▸ **ACTIVITY**:
Keep every line in which "TYPE" occurs and drop the rest of the data.

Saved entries
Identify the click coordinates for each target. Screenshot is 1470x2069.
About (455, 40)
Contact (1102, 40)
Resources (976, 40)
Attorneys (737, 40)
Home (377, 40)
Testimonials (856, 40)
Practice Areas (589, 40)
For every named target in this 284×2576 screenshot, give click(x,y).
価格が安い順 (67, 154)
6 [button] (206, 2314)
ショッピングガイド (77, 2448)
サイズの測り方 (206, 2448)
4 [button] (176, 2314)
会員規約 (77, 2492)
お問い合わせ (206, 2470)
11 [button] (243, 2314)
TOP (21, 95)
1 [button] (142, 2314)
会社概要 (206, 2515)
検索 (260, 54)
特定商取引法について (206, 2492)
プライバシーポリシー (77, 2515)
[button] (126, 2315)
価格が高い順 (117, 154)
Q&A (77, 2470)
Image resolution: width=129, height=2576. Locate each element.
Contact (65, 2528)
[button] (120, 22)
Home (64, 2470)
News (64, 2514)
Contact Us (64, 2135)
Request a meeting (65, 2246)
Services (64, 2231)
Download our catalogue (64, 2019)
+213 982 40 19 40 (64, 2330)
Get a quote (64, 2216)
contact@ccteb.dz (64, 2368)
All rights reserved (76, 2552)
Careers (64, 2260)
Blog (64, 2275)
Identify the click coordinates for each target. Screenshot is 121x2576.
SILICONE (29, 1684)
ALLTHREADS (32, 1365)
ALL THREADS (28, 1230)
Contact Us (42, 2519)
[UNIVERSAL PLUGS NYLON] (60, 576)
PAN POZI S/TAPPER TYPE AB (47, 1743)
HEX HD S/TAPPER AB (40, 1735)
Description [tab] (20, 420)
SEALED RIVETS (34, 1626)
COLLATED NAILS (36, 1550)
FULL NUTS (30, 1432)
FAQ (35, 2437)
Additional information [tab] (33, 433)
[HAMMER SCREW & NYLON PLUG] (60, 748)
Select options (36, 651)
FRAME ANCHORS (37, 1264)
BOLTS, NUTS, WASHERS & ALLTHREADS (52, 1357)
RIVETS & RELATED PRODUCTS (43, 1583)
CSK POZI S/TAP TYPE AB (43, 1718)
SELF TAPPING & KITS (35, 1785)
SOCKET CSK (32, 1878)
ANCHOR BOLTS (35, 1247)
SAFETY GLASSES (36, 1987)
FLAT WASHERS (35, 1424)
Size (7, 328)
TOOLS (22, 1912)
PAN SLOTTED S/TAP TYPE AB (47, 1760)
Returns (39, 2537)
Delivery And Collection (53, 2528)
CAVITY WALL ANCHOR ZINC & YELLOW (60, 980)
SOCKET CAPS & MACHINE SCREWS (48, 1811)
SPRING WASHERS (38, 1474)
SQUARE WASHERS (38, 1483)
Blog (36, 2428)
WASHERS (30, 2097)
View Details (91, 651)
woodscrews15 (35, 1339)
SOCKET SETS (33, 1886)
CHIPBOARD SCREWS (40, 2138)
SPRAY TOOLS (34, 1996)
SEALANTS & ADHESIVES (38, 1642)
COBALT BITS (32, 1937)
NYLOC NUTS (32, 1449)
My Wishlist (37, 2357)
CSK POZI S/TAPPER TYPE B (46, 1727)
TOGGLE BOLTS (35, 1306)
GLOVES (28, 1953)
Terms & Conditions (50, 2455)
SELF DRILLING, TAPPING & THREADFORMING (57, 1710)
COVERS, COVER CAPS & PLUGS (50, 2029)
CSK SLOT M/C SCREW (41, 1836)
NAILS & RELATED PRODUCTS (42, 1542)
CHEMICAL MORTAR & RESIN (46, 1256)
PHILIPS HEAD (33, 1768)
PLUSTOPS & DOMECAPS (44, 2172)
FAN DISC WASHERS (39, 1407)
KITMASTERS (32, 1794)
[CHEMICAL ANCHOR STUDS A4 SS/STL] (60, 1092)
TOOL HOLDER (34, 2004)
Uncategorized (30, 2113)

▸ **FINAL ANSWER**:
PAN POZI S/TAPPER TYPE AB (47, 1743)
CSK POZI S/TAP TYPE AB (43, 1718)
PAN SLOTTED S/TAP TYPE AB (47, 1760)
CSK POZI S/TAPPER TYPE B (46, 1727)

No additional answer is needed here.